The most obvious use of tags attached to a set of items is to be able
to quickly search for a subset without having to care about spelling
or being limited because the items are only indexed by title. The most
common user interface for searching according to tags is the ‚tag cloud‘,
a cluster of tags sorted alphabetically. For ease of use the font size
in which each individual tag is shown corellates to the number of items
it is attached to.

It is quite convenient to search in a tag cloud with a couple of hundred
items. A drawback of the cloud, though is that one can only search for
one tag at a time. When the search hits are shown, a list of related
tags is shown that share at least one item with the chosen tag. The
user can then proceed to view the items attached to one of these tags,
but the first tag is subsequently forgotten.

To understand why tagging was invented it is neccessary to look at the
prior status quo of hierarchical ordering like it is done in directories
like dmoz.org, ISP portals or most probably in your browser’s bookmarks
feature. Items are sorted into
a kind of taxonomy. This leads to difficulties since the universe of
topics is multidimensional.
One might have a folder ‚Tutorials‘ for sites that contain tutorials,
and a folder ‚Software‘ for sites on software.
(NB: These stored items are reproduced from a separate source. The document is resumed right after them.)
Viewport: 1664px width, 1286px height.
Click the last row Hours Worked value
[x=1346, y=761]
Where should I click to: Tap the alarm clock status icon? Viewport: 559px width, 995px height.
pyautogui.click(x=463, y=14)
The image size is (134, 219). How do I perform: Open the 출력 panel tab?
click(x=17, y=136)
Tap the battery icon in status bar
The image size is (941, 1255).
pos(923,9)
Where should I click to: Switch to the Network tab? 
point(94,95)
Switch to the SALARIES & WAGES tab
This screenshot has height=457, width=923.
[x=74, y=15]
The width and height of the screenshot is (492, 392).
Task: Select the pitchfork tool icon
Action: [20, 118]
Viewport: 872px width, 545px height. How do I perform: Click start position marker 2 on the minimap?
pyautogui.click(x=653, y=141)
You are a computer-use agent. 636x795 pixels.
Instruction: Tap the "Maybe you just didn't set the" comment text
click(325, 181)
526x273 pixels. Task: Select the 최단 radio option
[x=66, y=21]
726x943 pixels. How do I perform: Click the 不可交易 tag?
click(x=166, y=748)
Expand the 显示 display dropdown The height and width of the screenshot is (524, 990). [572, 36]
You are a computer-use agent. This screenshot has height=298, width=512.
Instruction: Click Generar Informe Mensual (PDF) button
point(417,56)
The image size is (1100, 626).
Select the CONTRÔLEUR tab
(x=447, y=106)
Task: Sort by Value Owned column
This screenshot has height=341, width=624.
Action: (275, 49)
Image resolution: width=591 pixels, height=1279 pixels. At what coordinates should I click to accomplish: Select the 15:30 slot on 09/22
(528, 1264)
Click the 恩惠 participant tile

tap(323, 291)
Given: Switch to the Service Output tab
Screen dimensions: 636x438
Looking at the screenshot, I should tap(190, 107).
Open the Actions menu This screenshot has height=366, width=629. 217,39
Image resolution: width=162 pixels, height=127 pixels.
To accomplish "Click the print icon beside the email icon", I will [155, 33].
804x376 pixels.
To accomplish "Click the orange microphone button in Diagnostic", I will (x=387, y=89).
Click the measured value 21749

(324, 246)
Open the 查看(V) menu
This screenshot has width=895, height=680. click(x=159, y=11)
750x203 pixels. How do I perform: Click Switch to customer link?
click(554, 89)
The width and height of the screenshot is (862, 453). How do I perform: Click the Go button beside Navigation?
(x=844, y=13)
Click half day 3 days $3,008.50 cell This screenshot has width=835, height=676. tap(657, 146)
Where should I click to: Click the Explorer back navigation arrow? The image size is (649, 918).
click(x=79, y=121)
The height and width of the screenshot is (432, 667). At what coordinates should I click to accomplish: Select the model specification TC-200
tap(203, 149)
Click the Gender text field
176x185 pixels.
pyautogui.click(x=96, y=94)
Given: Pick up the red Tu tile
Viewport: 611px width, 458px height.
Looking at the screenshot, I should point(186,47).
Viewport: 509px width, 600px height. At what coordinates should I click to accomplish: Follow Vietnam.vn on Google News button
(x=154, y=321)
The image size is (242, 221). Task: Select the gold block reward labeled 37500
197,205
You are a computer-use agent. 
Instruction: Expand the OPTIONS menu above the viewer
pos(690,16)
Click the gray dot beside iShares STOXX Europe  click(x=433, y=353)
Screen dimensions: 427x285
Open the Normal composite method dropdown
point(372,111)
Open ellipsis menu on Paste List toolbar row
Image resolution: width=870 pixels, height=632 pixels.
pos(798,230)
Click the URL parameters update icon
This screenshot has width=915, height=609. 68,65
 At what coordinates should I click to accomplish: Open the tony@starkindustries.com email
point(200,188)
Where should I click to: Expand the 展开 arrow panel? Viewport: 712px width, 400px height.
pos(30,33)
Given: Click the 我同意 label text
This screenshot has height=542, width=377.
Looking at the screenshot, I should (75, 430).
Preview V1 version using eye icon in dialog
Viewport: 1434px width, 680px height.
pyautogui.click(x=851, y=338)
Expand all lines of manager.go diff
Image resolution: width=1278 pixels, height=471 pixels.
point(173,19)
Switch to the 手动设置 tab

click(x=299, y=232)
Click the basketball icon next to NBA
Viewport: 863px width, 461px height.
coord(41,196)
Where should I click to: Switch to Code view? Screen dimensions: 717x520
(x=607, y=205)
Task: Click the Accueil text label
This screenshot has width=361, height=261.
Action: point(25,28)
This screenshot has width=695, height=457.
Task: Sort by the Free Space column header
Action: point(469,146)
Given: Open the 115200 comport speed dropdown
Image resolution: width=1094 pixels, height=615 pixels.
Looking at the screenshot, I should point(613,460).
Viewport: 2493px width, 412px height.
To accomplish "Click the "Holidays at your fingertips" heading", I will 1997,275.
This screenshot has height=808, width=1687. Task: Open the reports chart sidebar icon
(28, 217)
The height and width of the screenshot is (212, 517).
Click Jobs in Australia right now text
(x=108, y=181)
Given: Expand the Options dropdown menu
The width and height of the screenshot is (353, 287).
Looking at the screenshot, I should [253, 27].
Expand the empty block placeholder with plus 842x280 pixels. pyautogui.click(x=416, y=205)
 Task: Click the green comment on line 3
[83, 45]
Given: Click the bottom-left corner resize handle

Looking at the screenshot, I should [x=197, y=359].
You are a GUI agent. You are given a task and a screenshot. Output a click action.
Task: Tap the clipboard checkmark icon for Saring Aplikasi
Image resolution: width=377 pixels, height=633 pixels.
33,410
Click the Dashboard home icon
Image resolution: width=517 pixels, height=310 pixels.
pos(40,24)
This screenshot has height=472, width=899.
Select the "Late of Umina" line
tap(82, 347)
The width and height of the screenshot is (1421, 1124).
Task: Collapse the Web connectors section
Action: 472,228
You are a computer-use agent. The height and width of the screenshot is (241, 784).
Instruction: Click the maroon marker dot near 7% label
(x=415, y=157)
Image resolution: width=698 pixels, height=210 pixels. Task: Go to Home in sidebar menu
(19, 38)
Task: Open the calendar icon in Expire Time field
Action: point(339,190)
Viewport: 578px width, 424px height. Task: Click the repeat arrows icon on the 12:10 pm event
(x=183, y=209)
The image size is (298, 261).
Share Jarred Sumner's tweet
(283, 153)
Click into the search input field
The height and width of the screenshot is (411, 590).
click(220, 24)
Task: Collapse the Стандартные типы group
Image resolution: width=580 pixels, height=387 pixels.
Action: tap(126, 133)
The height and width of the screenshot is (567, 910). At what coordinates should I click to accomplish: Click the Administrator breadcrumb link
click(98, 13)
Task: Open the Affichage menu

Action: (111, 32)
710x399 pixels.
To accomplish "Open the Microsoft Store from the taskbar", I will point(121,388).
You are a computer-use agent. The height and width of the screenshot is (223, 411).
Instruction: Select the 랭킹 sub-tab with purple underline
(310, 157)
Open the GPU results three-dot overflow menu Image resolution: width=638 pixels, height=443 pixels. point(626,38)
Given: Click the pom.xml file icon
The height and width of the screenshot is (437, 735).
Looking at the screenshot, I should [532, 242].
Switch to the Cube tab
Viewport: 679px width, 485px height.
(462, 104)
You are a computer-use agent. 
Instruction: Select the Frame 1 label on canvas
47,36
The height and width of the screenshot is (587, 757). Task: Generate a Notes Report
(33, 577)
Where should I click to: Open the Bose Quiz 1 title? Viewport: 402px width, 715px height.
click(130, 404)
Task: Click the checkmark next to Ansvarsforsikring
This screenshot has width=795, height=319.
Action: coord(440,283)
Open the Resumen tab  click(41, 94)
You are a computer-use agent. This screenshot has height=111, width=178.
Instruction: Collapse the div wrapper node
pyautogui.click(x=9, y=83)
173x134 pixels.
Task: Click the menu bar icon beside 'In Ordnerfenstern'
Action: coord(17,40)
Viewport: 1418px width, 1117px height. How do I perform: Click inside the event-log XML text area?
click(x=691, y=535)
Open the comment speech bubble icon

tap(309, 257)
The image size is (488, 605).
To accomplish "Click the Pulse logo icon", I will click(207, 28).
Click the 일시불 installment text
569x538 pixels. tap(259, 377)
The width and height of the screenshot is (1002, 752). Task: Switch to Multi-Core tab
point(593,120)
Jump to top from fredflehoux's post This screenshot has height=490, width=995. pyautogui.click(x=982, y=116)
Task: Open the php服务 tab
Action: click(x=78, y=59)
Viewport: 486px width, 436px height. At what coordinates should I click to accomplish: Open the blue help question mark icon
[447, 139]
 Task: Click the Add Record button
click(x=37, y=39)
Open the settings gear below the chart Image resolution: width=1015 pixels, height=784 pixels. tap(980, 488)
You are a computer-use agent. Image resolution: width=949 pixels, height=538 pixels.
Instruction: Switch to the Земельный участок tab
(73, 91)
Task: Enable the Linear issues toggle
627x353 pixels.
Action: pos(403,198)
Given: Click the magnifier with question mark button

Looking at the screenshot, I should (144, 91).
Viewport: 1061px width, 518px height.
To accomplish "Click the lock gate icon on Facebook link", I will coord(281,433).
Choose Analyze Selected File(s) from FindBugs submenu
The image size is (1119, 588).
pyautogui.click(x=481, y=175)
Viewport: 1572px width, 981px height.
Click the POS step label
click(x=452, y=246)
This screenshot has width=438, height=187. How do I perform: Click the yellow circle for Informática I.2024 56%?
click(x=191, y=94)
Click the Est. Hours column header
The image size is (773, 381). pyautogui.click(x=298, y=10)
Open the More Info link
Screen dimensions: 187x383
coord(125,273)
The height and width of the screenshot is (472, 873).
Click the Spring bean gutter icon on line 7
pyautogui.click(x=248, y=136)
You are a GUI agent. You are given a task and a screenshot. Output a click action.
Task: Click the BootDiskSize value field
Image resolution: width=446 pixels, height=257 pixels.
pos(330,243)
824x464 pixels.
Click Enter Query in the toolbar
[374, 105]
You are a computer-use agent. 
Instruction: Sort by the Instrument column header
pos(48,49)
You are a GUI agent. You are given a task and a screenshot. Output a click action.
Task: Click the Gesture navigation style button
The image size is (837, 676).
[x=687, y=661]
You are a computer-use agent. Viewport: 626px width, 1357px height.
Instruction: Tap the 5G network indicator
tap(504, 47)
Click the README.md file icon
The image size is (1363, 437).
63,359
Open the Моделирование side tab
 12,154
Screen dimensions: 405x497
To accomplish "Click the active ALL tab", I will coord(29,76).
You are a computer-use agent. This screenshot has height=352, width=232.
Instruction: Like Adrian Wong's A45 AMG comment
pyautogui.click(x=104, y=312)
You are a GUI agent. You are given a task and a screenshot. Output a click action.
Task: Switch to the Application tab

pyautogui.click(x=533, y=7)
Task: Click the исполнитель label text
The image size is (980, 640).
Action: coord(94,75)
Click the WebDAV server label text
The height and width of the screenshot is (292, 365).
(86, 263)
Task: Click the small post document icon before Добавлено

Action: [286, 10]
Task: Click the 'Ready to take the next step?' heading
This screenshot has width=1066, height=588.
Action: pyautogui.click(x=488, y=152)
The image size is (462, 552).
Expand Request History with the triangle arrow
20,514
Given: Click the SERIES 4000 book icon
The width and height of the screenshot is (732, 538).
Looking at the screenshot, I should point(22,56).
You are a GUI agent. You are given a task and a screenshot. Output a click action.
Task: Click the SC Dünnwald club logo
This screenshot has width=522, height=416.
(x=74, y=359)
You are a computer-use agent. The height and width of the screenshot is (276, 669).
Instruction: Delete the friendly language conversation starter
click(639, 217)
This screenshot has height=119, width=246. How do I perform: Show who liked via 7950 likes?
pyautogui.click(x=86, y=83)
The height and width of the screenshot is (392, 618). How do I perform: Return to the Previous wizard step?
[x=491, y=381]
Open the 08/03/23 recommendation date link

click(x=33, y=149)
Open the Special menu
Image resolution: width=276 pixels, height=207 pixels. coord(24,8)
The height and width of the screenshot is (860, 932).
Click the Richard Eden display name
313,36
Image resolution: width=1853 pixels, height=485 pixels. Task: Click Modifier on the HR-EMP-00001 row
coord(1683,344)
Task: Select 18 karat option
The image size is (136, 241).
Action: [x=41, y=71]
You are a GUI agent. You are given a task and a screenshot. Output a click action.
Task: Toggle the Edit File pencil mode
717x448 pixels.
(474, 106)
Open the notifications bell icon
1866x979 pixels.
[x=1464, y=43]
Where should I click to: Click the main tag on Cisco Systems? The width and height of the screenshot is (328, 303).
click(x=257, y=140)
Consider further, that
he might want to divide the bookmarks between ‚Windows‘ and ‚Linux‘. The
hierarchical model now makes it necessary to duplicate one set of the
tree’s nodes to attach them to both branches, i.e. you either have a
first-level dichotomy between Windows and Linux and two second level
ones between Tutorials and Software or the other way round.
Since there’s more aspects to expect, this is not a feasible solution,
not even if you flatten out the hierarchy by combining the two aspects
and create four folders.

The Alternative: Instant Hierarchy

A method that combines the flexibility of tagging with the
search-narrowing power of a deep hierarchy is to combine the tags to an
‚instant hierarchy‘: The user chooses from a pool of keywords. Like in
tag clouds, he gets to see some items then and a list of subsequient
keywords. He can then choose a second keyword and get the items that
are tagged with both chosen keywords, and so on. This instant tree is
at it’s deepest in the path of the item with the most tags.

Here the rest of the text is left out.